Your scenario just takes it a step further. What happens to someone who is outside of that sphere when they get in the way of something you want?


Rynjin wrote:
BigNorseWolf wrote:
Could it just be that men don't see quite as much difference between objects and people as women would like? Its not just women: other men aren't people, they're the enemy to kill /obstacles to overcome.

This is the way ALL people think. If they're outside of your immediate sphere of friends and acquaintances, you are mentally incapable of giving a f**% about them in any meaningful compassionate way.

Your scenario just takes it a step further. What happens to someone who is outside of that sphere when they get in the way of something you want?

That's just a little scary.

Some people are capable of empathy you know.

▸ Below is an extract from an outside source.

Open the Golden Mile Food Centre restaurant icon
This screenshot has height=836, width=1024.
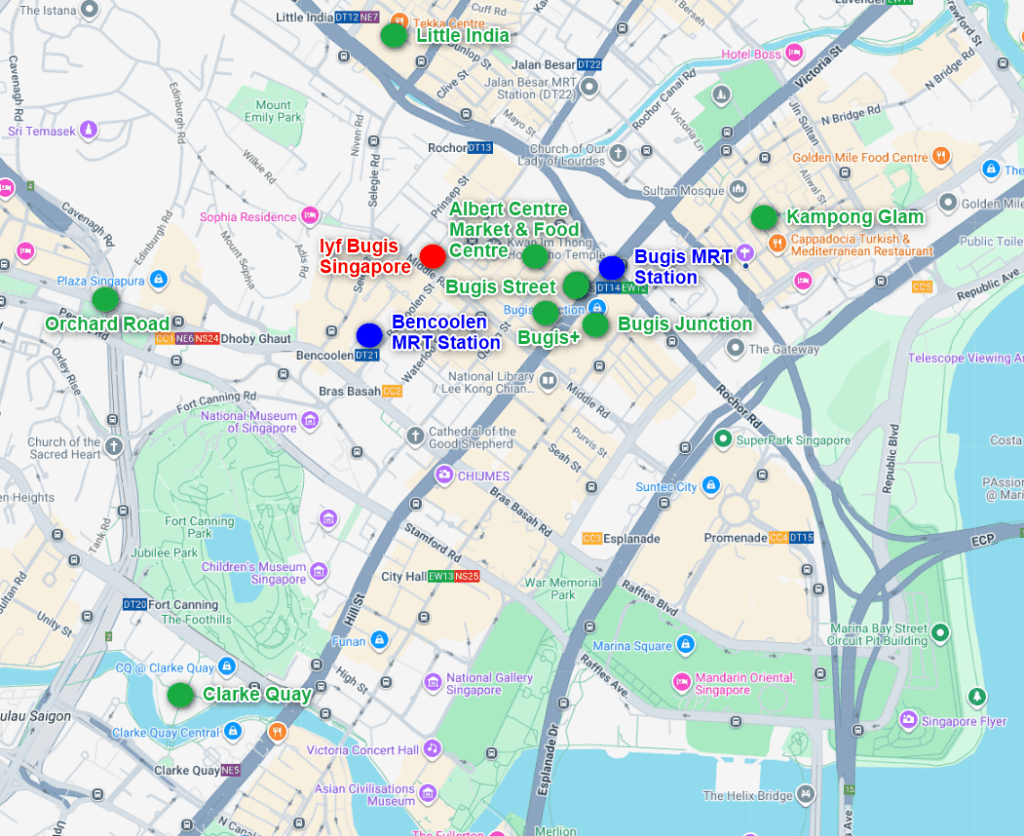940,157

Even in the abstract, but far more so when you come face to face, even with someone you don't actually know.


thejeff wrote:
Rynjin wrote:
BigNorseWolf wrote:
Could it just be that men don't see quite as much difference between objects and people as women would like? Its not just women: other men aren't people, they're the enemy to kill /obstacles to overcome.

This is the way ALL people think. If they're outside of your immediate sphere of friends and acquaintances, you are mentally incapable of giving a f**% about them in any meaningful compassionate way.

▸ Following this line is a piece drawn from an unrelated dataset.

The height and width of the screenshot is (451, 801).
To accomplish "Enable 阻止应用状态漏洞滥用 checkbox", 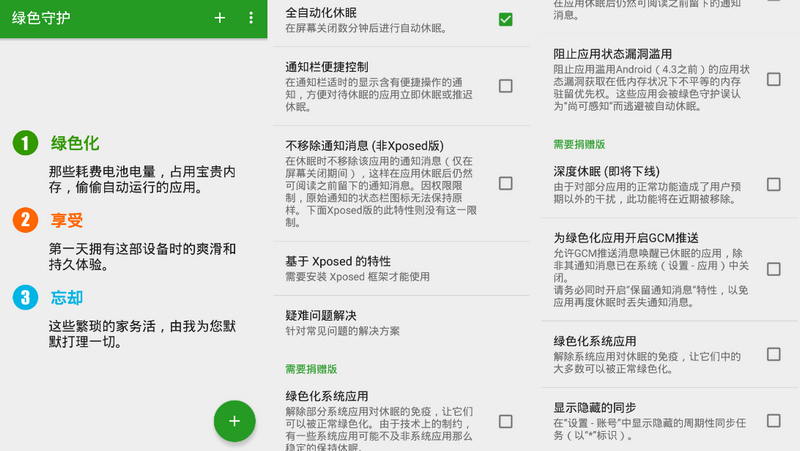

Your scenario just takes it a step further. What happens to someone who is outside of that sphere when they get in the way of something you want?

That's just a little scary.

Some people are capable of empathy you know.

Even in the abstract, but far more so when you come face to face, even with someone you don't actually know.

Empathy is a bit different. Really try to analyze your feelings next time you see something you empathize with on tv.

Are you really sad that a kid just got killed? I mean, actually sad that that specific child is now dead, or are you sad because the SCENARIO (any child, doesn't matter which, dying is something terrible) is sad?


If we could all step back and stop caring what people are or are not wearing, that would be great.